The Education Department “has been more than a little tone-deaf” about federal funding of school archery programs, Sen. Martin Heinrich said. | Mark Schiefelbein/AP Photo

Democrats last year hailed the passage of the first gun safety legislation in decades. Now, several of them are tearing into the administration over the measure’s effect on … school archery programs.

As the law is being implemented, a rift has emerged between the Biden administration and rural-state Democrats. They’re at odds over guidance issued by the Department of Education which states that a pot of federal dollars would be prohibited from going to school archery and hunting programs.

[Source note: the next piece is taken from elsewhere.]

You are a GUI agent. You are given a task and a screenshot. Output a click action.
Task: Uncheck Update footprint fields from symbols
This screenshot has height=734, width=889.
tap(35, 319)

The guidance angered Democrats from red states, where those programs are popular in schools. It also has agitated Republicans who helped negotiate the gun safety legislation. Both argue the Education Department is misinterpreting Congress’ intent and that the administration has shown little willingness to work on the issue.

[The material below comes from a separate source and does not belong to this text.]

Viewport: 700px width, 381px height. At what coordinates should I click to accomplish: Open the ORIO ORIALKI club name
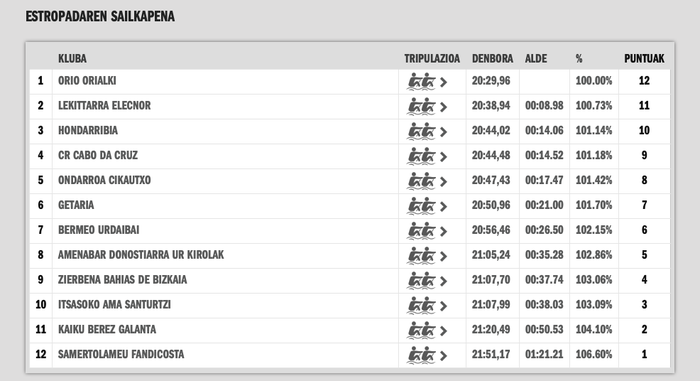(87, 80)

“The Department of Education is just over their skis on this and has not been channeling congressional intent,” said Sen. Martin Heinrich (D-N.M.). The agency “has been more than a little tone-deaf on this and not as responsive as I would like to see.”

The debate that has ensued is now cutting at a longtime intraparty divide between Democrats from states with a long heritage of hunting and the more progressive corners of the party that back strict gun control measures.

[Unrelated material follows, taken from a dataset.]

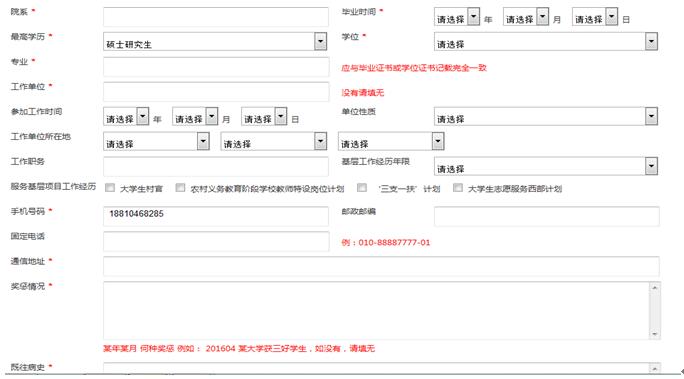
Task: Open the 参加工作时间 year dropdown
Action: point(126,116)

Beyond Heinrich, Democrats who signed on to a recent letter asking the Education Department to reconsider their read of the law include Sens. Tammy Baldwin of Wisconsin, Tim Kaine of Virginia, Amy Klobuchar of Minnesota and Bob Casey of Pennsylvania — all of whom are up for reelection this year. Sen. Jon Tester of Montana, one of the most vulnerable Democrats in a red state, has introduced a bipartisan bill to restore the funding, which he hopes will be added to a government spending bill. He said the administration “has this one flat-out wrong” and chastised “D.C. bureaucrats who don’t understand rural America.”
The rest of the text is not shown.